• Task to carry out
Scan the material below for the string "first". Report every line that has it.

• Information given
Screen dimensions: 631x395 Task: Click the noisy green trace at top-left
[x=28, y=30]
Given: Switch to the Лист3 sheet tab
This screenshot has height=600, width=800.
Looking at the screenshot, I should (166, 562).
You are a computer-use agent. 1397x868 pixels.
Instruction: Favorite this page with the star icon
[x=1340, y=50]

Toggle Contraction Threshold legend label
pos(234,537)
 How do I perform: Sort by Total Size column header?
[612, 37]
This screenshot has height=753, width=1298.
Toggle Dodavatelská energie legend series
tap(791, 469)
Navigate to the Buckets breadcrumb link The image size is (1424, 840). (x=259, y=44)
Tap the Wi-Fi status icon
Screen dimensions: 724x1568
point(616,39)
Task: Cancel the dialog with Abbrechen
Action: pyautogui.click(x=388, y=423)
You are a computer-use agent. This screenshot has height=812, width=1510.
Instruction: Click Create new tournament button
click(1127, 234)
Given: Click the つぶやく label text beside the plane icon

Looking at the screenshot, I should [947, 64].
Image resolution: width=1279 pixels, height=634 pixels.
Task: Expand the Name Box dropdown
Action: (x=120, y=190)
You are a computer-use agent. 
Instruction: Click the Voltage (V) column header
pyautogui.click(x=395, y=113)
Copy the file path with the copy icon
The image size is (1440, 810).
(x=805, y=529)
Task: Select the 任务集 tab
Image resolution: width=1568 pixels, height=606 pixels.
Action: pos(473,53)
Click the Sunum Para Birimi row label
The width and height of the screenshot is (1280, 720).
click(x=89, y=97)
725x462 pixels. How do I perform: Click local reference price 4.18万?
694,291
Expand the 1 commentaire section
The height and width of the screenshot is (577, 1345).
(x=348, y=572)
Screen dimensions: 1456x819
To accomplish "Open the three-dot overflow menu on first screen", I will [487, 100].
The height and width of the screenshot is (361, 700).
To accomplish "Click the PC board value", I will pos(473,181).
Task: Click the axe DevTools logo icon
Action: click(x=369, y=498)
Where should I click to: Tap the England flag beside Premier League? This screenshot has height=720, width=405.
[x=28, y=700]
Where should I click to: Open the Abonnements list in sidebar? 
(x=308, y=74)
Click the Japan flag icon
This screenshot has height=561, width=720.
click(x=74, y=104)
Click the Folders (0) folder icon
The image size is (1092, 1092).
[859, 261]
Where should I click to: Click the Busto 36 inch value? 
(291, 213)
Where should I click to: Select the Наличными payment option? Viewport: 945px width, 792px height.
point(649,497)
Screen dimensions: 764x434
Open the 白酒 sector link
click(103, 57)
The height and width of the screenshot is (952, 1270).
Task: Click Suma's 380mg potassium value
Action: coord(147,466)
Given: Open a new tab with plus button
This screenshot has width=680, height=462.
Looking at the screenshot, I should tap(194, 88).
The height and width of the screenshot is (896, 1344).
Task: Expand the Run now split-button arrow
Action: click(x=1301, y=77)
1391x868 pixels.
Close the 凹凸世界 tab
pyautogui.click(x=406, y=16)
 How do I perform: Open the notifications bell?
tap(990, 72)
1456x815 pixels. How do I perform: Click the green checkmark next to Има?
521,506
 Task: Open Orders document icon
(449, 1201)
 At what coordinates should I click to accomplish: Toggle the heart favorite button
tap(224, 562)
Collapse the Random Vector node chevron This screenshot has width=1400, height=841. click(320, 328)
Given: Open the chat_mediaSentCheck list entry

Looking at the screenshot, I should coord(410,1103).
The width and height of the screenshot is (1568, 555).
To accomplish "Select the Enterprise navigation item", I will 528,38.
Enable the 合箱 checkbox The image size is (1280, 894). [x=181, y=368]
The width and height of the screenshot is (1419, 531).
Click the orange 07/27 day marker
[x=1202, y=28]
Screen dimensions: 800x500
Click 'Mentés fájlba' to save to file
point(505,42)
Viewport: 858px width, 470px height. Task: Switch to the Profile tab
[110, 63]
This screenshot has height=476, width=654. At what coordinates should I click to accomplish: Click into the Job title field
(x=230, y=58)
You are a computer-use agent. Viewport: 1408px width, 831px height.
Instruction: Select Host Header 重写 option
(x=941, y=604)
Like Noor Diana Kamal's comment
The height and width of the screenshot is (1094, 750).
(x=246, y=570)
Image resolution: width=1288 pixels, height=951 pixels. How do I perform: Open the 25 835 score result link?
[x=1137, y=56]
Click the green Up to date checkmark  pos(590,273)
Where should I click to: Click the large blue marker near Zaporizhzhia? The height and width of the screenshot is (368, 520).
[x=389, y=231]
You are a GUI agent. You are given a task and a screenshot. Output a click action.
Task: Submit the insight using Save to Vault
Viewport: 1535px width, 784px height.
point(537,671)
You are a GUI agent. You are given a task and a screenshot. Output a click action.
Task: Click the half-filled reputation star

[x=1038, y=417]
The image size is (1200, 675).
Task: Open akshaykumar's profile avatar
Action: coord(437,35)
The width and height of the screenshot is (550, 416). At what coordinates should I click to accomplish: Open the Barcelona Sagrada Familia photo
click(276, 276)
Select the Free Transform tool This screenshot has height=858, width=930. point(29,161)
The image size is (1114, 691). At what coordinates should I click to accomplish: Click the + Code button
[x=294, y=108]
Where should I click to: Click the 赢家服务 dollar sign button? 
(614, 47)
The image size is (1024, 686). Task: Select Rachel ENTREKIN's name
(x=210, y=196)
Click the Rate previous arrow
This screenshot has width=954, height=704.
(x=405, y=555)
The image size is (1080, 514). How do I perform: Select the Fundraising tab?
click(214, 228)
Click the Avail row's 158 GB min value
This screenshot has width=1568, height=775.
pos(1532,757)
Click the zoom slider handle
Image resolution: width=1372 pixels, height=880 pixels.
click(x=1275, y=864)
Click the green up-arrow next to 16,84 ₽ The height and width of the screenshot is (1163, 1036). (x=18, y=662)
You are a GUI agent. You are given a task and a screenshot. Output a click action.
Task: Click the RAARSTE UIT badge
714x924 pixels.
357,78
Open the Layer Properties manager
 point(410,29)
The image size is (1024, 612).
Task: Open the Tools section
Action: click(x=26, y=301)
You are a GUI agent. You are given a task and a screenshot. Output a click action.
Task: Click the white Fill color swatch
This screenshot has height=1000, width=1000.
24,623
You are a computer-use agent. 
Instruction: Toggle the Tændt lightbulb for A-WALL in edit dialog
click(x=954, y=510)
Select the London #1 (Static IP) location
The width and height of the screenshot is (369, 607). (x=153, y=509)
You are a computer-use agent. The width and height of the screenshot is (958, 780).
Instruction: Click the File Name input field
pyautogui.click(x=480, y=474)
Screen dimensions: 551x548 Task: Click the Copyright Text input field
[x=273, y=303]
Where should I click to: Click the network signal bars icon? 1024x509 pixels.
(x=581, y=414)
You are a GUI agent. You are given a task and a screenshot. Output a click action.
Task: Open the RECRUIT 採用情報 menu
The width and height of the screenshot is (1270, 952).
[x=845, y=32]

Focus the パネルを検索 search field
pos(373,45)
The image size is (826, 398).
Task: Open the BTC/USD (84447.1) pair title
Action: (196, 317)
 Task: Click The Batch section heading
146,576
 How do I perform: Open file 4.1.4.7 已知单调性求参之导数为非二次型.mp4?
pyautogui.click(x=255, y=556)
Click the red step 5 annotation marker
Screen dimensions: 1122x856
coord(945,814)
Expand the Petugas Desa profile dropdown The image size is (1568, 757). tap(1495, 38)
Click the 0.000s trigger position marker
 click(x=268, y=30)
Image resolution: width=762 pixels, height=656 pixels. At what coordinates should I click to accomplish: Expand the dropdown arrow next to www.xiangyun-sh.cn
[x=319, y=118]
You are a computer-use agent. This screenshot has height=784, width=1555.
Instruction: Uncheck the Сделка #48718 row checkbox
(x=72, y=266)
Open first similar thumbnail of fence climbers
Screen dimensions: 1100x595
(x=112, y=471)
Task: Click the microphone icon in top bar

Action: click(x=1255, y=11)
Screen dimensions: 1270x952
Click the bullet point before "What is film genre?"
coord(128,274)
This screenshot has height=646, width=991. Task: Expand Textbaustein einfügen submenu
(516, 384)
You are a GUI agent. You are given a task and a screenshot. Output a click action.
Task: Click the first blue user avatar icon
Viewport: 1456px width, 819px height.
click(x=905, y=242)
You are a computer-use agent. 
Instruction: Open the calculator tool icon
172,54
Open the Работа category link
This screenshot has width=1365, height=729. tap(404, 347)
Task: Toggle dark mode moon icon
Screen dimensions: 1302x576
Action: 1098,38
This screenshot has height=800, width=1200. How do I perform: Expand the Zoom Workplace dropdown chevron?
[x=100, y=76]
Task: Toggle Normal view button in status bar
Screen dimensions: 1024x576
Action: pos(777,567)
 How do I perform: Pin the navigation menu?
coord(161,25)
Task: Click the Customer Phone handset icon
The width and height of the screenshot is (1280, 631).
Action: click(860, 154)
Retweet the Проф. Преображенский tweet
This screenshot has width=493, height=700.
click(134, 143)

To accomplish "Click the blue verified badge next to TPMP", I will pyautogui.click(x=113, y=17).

• Task output
To accomplish "Open the three-dot overflow menu on first screen", I will [487, 100].
Open first similar thumbnail of fence climbers
Task: Click the first blue user avatar icon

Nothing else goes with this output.